VIVALDI Concerto for Three Violins in F, RV 551 1,2,3. Concerto for Violin and Cello in B?, RV 547 4,5. Concerto for Four Violins in e, RV 550 6,7,8,9. Concerto for Two Cellos in g, RV 531 16,17. Concerto for Two Violins in a, RV 522 4,10. Read more class="ARIAL12b">Concerto for Four Violas in e, RV 580 (arr. Neurath) 11,12,13,14. Tito Manlio : Il figlio, il reo (arr. McPhail) 15 1 Adrian Iliescu (vn); 2 Satoko Koike (vn); 3 Sini Simonen (vn); 4 Adriane Daskalakis (vn); 5 Ulrike Eickenbusch (vc); 6 Klaus von Niswandt (vn); 7 Malgorzata Krzyminska (vn); 8 Adriana Coines Escriche (vn); 9 Onur Kestel (vn); 10 Wolfgang Kussmaul (vn); 11 Paul Pesthy (va); 12 Kamila Maslowska (va); 13 Hans-Joachim Dann (va); 14 Emanuel Wieck (va); 15 Renger Woelderink (db); 16 György Bognar; 17 Nikolaus von Bülow; Stuttgart CO TACET 205 (60:09)


Tacet’s release of concertos by Antonio Vivaldi, performed by the Stuttgart Chamber Orchestra under the artistic direction of Ariadne Daskalakis, demonstrates—had such a demonstration any longer been necessary—the wide range of the composer’s imagination in combining instruments, both with each other as soloists and with and within the ensemble. In his Concerto for Three Violins, the engineers have placed the soloists, Adrian Iliescu, Satoko Koike, and Sini Simonen far forward, highlighting their virtuosic exchanges in the first movement, their suave and tonally beguiling melodic conversation in the slow movement, and their irresistible rhythmic dynamism in the Finale. All three sound brilliant in the upper registers, with the sort of rhythmic verve that characterized earlier performances by I Solisti Veneti but spiked with the edgy effervescence of more recent period instrument ensembles.


Ariadne Daskalakis serves as violinist, with cellist Ulrike Eickenbusch, in the Concerto for Violin and Cello in which, as Thomas Seedorf points out in the notes, the two instruments share approximately equal soloistic prominence, although the sound of the cello sometimes slips beneath the acoustic horizon in the first movement.
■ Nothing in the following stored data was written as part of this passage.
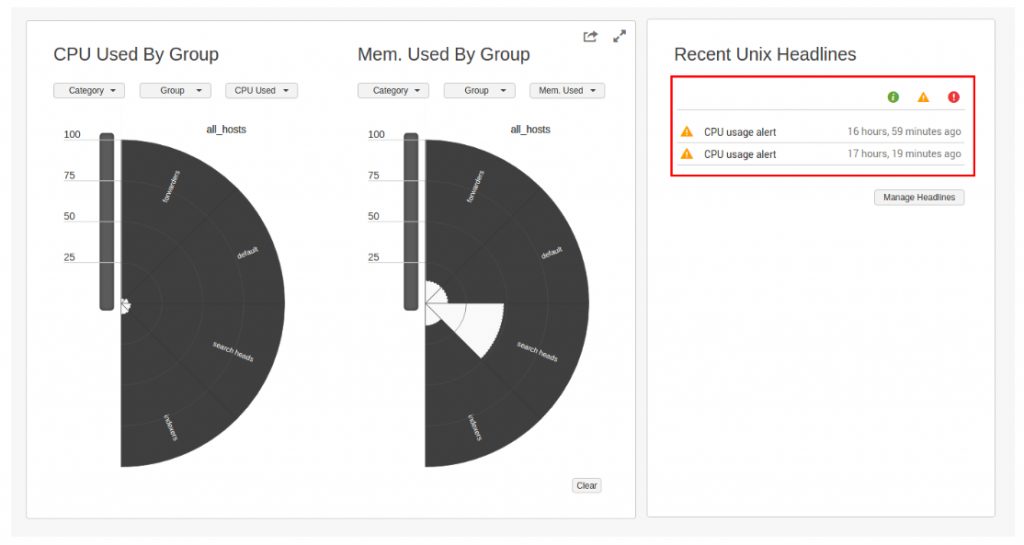Toggle the red critical severity filter icon

click(x=953, y=97)
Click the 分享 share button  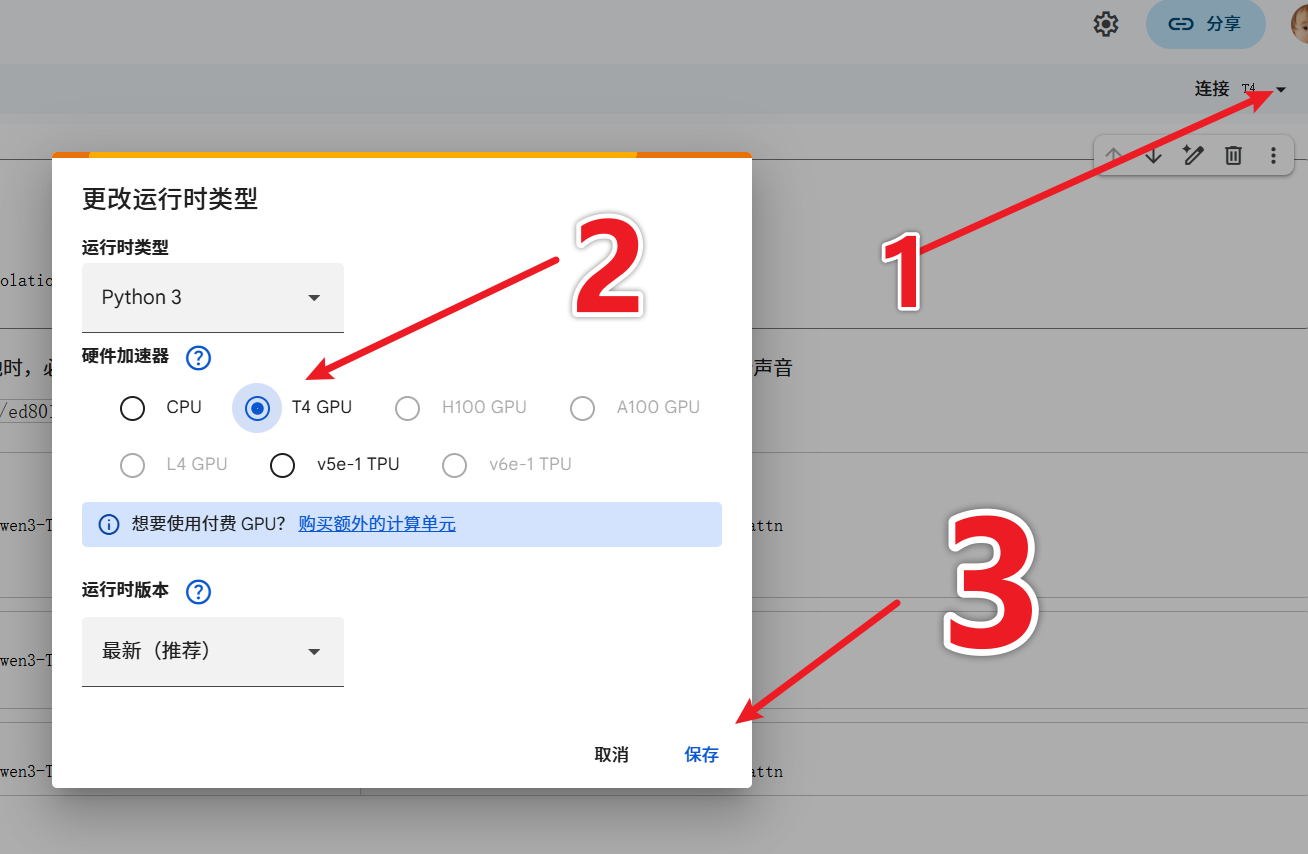1205,24
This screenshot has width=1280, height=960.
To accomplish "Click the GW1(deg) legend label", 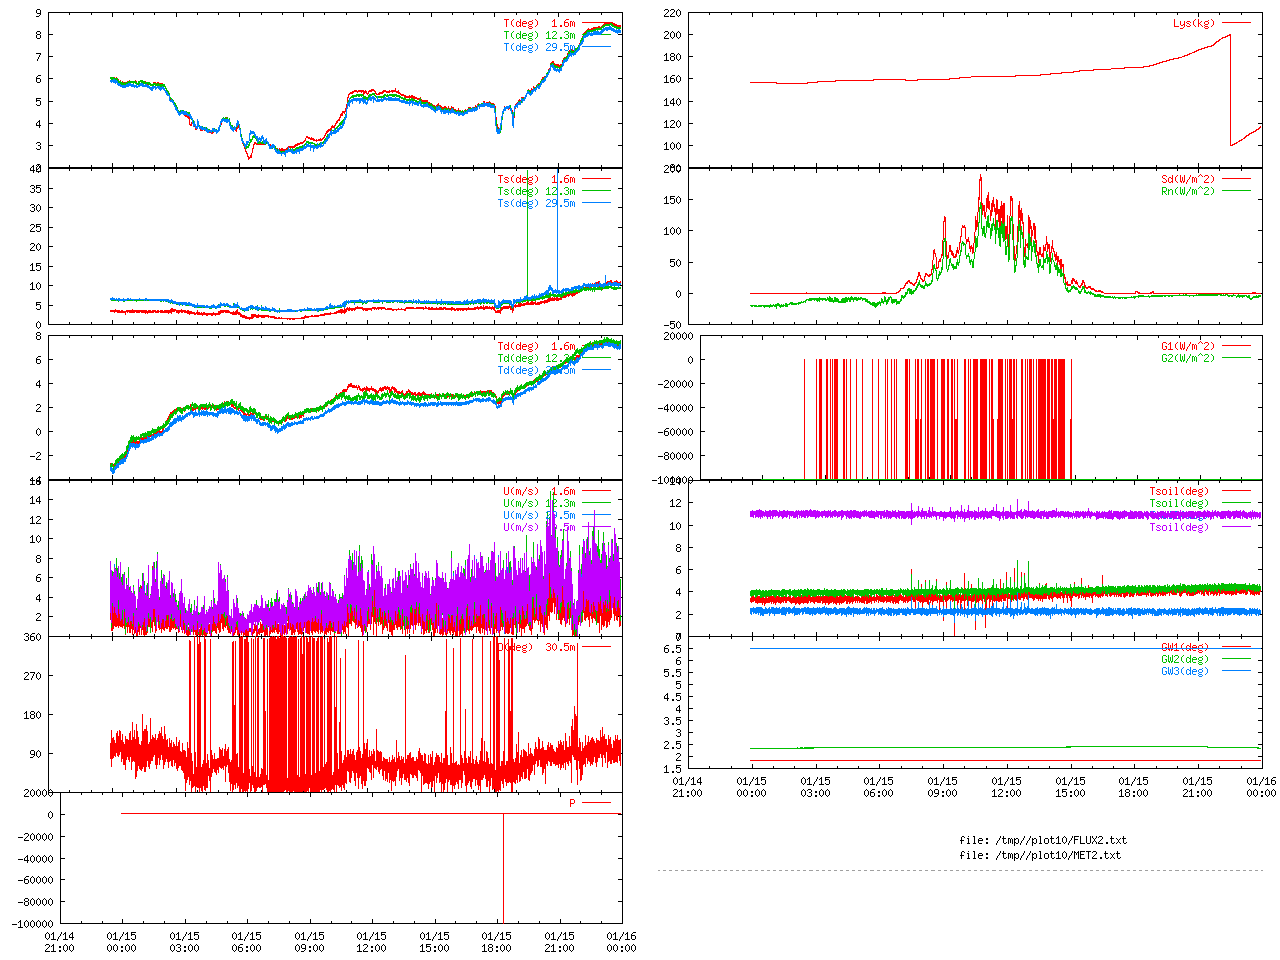I will tap(1184, 647).
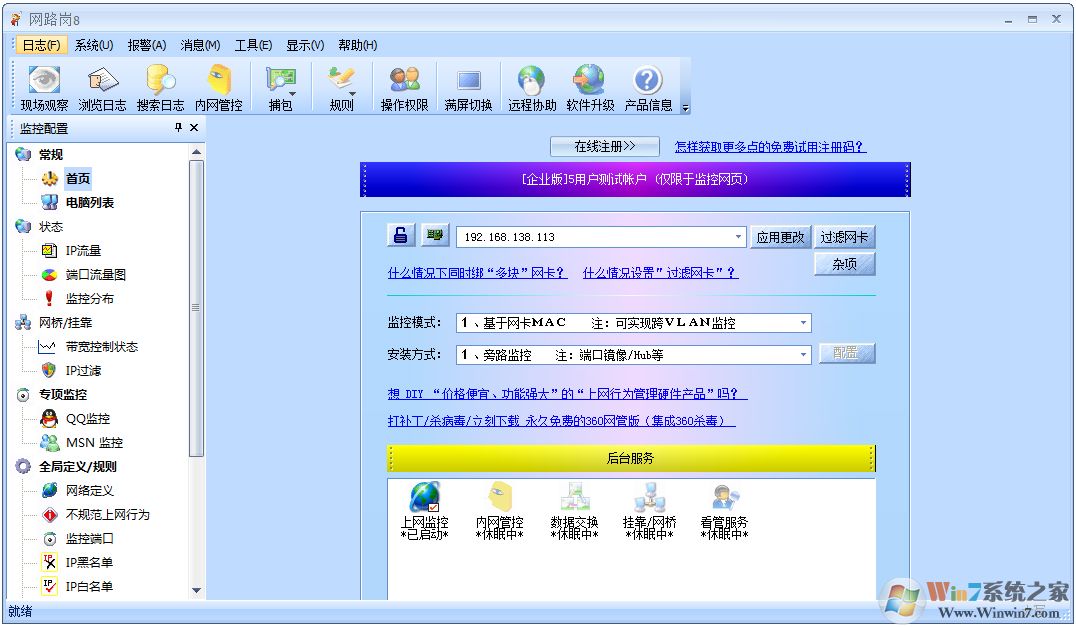Viewport: 1076px width, 627px height.
Task: Click the 软件升级 globe icon
Action: (589, 85)

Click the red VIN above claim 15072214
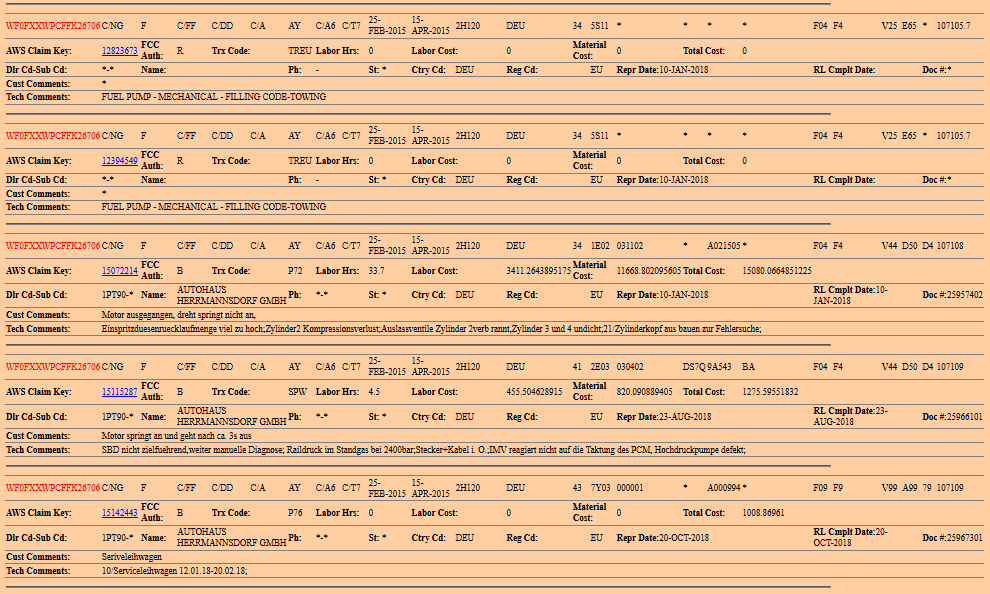pyautogui.click(x=53, y=245)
In the second movement, however, the two instruments remain at the center of the stage. In the Finale, Eickenbusch frequently mirrors Daskalakis’s brilliant passages.


Klaus von Niswandt, Malgorzata Krzyminska, Adriana Coines Escriche, and Onur Kestel serve as the violin soloists in the four-movement concerto, RV 550, although as the number of soloists increases, many listeners may feel that Vivaldi has crossed the line of demarcation into the concerto grosso. Yet the frequent passages of display in the faster second and fourth movements recall listeners temporarily to the world of the solo concerto.


In the Concerto for Two Cellos, the soloists, György Bognar and Nikolaus von Bülow, emerge as true soloists, setting off their soloistic fireworks with sharply articulated passagework in the first movement and combining eloquently—and touchingly—in the slow movement in a way similar to the interaction of the two violinists in the popular Concerto for Two Violins in A Minor, RV 522 (op. 3/8). The Finale cranks up the energy of these soloists’ interchanges with each other but also with the ensemble.


The Concerto, RV 522 follows, in a reading that recalls the heady vigor of Isaac Stern’s early reading with David Oistrakh in the first movement, but with a somewhat crisper tempo. They don’t romanticize the Larghetto e spiritoso as the older soloists tended to do (and the violin soloists here, Daskalakis and Wolfgang Kussmaul, add an occasional ornament, bringing their performance further up to date). The Finale’s a headlong romp in their reading, but still takes advantage of all the opportunities the composer provided for sonorous interaction between the soloists.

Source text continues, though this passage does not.